The local Bay Area ABC News “I-Team” (investigative team) ran this news story on Brian Malzkuhn and Michael Johnson, two men — both college teachers who are deaf! — who ripped off deaf people in the process of being ripped off themselves by Nigerian scam artists. These men asked their deaf friends and colleagues for “emergency business loans” so they could come up with the money that the rapacious Nigerian scam artists were demanding in ever-increasing amounts.

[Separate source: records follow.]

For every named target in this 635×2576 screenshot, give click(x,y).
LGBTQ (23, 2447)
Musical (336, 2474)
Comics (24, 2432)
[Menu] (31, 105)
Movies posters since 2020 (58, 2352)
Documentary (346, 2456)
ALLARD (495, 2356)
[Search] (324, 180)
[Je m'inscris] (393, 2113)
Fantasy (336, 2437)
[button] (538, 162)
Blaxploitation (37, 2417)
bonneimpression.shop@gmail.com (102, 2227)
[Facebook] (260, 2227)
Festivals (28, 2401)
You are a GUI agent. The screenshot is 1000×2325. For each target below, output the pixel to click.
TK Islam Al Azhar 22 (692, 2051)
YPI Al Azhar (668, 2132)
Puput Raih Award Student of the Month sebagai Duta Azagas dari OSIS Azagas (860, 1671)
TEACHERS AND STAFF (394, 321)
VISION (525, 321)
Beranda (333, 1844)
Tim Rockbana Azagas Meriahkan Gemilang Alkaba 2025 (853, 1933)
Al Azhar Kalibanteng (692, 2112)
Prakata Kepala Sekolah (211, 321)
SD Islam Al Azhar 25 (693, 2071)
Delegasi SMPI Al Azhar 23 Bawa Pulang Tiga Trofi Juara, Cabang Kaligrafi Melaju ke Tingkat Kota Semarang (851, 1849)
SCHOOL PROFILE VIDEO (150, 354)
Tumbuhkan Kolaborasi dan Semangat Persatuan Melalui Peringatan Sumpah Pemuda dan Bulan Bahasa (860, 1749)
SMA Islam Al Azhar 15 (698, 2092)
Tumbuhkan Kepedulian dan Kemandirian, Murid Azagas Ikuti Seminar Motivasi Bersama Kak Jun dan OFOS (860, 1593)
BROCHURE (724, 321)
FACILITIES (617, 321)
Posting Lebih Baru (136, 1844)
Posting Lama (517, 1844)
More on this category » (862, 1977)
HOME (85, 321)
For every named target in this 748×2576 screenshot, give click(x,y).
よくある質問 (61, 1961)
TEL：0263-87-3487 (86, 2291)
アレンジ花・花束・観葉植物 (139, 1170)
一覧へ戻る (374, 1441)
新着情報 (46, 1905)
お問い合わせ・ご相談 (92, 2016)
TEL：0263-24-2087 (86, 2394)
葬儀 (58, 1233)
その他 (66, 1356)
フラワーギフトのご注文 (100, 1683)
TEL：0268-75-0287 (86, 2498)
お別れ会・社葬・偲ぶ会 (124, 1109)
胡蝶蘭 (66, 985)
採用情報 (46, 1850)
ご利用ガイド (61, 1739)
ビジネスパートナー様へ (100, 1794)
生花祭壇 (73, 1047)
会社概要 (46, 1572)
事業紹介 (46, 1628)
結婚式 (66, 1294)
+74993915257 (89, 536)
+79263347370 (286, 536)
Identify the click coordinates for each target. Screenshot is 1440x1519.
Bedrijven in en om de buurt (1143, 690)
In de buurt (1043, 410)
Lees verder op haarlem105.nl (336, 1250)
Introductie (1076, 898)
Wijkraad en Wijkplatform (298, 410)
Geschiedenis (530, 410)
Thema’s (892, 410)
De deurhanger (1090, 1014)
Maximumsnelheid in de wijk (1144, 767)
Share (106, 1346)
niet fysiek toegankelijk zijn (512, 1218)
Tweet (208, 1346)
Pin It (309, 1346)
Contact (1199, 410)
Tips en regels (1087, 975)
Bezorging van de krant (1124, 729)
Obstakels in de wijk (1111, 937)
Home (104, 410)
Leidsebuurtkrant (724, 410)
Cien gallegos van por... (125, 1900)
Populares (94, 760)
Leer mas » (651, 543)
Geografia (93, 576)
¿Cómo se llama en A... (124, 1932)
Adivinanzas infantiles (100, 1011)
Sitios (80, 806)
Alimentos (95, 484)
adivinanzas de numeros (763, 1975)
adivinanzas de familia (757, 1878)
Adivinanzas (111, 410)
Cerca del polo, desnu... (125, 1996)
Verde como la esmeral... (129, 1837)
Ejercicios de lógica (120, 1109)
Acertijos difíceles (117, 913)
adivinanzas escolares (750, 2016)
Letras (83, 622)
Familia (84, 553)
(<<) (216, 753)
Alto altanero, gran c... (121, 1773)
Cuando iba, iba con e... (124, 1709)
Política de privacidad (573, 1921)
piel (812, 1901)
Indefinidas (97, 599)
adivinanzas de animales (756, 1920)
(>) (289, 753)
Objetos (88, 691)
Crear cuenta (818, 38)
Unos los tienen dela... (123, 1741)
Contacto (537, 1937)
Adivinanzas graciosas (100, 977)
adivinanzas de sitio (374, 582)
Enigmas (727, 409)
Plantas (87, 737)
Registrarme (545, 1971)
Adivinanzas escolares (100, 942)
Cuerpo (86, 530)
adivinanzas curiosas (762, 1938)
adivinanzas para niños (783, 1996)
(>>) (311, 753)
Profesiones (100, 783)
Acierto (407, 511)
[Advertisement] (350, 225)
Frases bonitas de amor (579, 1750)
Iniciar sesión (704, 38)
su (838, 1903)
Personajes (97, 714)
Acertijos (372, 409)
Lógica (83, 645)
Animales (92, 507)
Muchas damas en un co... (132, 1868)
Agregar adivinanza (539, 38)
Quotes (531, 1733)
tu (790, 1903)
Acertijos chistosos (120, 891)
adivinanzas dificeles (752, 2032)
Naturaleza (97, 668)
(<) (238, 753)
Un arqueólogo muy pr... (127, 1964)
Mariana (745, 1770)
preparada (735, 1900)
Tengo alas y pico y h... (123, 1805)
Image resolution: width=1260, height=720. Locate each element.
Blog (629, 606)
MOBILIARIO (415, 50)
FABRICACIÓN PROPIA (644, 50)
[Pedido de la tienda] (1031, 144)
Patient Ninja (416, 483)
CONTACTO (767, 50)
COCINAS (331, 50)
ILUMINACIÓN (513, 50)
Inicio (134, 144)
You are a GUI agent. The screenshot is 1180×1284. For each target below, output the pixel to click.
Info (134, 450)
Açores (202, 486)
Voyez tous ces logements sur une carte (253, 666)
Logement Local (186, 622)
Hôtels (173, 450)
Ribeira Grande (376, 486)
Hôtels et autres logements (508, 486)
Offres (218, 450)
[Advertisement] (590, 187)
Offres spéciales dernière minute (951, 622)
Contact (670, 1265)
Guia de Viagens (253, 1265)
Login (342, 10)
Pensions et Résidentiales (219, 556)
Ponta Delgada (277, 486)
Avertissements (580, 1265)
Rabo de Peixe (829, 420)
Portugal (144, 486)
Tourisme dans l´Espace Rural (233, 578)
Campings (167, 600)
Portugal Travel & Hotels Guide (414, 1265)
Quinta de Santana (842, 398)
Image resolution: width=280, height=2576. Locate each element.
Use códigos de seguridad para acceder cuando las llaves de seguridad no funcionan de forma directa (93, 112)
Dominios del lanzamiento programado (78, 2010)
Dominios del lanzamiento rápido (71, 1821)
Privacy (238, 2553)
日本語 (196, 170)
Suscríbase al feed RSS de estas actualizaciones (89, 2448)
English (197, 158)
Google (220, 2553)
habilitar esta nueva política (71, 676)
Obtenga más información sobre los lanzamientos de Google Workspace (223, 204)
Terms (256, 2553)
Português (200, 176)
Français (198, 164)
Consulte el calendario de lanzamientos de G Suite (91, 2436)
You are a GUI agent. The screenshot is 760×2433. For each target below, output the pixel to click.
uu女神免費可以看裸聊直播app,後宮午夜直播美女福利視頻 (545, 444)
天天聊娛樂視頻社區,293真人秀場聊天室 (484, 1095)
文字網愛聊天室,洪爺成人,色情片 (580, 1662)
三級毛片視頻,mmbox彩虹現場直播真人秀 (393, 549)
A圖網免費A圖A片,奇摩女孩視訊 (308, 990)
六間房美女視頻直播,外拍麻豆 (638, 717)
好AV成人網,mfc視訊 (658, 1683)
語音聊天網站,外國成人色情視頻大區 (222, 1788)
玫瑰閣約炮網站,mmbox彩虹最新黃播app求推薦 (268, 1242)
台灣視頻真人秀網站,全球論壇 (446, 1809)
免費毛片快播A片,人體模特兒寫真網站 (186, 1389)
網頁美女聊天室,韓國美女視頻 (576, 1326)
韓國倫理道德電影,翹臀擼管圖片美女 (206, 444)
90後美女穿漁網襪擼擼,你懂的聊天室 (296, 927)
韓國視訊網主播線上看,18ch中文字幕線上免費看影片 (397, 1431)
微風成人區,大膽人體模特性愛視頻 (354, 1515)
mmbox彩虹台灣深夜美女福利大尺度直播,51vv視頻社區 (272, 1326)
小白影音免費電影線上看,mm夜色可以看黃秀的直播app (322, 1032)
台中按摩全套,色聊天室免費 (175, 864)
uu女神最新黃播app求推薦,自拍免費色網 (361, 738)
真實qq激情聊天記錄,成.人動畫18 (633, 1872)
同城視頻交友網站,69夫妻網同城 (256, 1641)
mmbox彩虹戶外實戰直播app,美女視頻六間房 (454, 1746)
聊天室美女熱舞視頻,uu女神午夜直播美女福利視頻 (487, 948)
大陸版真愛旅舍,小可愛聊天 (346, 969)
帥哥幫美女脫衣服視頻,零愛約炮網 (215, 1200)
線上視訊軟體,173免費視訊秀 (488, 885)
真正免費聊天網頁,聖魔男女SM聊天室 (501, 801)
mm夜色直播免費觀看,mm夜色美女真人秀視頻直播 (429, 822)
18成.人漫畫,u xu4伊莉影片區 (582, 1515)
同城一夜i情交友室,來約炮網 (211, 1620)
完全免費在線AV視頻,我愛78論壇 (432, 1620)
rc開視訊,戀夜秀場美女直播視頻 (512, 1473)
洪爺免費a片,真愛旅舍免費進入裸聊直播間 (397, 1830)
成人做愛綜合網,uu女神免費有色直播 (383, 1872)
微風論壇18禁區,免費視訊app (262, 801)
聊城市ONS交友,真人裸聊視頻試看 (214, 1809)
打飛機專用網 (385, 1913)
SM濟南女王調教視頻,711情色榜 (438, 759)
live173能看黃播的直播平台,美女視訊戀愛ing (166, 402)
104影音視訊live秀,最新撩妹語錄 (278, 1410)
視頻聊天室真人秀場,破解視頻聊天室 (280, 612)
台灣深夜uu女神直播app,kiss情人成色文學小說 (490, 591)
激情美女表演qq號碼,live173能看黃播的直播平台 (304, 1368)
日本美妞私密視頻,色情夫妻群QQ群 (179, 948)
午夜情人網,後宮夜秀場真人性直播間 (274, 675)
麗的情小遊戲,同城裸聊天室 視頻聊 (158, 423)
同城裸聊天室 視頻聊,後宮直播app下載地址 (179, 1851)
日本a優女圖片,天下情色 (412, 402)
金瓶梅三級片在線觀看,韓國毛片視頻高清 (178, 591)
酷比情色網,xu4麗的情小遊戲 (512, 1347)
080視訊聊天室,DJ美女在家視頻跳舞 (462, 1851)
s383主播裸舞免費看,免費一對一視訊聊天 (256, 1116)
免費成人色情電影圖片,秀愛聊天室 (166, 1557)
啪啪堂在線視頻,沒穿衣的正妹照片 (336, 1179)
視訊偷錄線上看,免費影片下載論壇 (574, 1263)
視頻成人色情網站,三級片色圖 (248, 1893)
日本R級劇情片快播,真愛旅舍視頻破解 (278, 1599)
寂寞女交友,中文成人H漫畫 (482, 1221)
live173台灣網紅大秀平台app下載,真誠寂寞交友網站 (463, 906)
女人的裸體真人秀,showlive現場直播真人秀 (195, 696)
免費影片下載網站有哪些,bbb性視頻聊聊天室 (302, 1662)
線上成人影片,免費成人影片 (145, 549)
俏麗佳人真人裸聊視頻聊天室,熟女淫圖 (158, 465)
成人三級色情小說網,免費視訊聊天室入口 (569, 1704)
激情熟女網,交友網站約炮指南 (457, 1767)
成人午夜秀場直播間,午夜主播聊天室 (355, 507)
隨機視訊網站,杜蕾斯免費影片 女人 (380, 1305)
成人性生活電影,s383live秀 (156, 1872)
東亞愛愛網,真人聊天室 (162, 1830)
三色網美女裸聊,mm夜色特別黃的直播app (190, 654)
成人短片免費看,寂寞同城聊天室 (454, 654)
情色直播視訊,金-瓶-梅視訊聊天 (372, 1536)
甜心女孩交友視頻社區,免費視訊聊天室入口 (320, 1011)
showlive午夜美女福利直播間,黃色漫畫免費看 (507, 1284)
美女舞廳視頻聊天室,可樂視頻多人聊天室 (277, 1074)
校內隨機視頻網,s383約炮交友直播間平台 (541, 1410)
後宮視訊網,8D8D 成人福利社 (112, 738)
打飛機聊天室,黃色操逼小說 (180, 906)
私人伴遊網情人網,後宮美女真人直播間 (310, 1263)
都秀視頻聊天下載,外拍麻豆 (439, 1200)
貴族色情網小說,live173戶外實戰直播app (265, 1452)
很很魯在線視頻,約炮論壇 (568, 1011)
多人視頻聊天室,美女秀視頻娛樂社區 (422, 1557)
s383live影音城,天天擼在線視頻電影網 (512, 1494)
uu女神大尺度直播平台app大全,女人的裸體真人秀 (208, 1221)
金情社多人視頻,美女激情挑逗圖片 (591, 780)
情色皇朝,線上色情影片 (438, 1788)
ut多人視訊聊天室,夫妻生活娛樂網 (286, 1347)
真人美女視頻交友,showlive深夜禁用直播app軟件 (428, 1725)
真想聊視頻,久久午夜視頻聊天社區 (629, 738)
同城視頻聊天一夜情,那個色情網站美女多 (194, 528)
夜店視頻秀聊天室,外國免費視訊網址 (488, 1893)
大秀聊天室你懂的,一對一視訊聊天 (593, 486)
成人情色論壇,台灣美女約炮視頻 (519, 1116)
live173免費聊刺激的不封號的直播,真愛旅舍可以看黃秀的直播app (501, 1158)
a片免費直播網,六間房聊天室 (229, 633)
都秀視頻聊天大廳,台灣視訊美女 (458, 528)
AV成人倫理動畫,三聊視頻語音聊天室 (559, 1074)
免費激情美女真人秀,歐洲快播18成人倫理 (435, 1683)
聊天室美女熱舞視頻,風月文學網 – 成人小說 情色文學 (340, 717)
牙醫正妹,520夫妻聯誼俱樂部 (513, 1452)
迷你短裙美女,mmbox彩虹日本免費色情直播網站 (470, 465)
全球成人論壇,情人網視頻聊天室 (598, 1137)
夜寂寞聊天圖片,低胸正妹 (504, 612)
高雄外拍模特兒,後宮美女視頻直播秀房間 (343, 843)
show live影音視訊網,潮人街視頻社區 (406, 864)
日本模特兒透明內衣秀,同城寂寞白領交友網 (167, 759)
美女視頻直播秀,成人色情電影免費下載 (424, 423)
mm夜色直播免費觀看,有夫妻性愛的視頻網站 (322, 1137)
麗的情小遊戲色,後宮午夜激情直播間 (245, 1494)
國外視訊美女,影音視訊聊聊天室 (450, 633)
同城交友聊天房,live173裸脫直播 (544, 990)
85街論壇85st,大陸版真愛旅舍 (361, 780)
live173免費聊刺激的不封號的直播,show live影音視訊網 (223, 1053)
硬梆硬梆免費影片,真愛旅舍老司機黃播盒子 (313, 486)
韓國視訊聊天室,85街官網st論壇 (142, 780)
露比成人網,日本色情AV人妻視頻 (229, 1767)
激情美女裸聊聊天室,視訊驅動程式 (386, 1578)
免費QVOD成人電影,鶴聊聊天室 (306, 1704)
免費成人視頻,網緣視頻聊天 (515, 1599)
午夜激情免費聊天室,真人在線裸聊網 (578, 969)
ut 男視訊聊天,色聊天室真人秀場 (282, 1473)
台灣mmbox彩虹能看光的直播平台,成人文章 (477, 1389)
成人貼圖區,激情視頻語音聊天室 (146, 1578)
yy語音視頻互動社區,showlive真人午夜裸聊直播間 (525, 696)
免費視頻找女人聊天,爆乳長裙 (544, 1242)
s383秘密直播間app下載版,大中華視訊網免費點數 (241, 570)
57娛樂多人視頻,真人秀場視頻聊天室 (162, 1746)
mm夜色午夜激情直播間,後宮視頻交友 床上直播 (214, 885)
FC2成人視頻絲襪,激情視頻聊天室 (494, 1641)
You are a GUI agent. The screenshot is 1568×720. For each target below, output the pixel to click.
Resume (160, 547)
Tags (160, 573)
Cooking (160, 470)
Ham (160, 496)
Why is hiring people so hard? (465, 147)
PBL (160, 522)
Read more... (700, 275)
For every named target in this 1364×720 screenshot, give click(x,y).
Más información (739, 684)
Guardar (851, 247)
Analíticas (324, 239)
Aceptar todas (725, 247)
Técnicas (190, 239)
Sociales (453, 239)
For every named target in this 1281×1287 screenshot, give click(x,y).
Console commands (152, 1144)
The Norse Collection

I am incensed to read this! This is a prime example of the sort of abuse that led me to decide a couple of weeks ago not to interpret any kind of VRS call — or live interpreted event — that I believe is a scam.
I think the ideology that
it is not up to interpreters to decide what is good for their clients is potentially damaging, especially in the realm of VRS. This belief in “transparency” (which I actually saw signed as “no skin off my back” or “I’m not responsible” in discussions about TRS CA‘s in the ’90s), along with the “mandate for equal telecommunications access” by the FCC, leads interpreters to feel that they are compelled to interpret any kind of call that comes in, regardless of content. Do you know what it feels like to interpret a call that you know is a scam? It is demoralizing to say the least.
I think it is high time that interpreters started standing up for what they know is right and “reserve the right to refuse service” to scam artists!
And deaf people, if you agree with this, please make your feelings known to the FCC.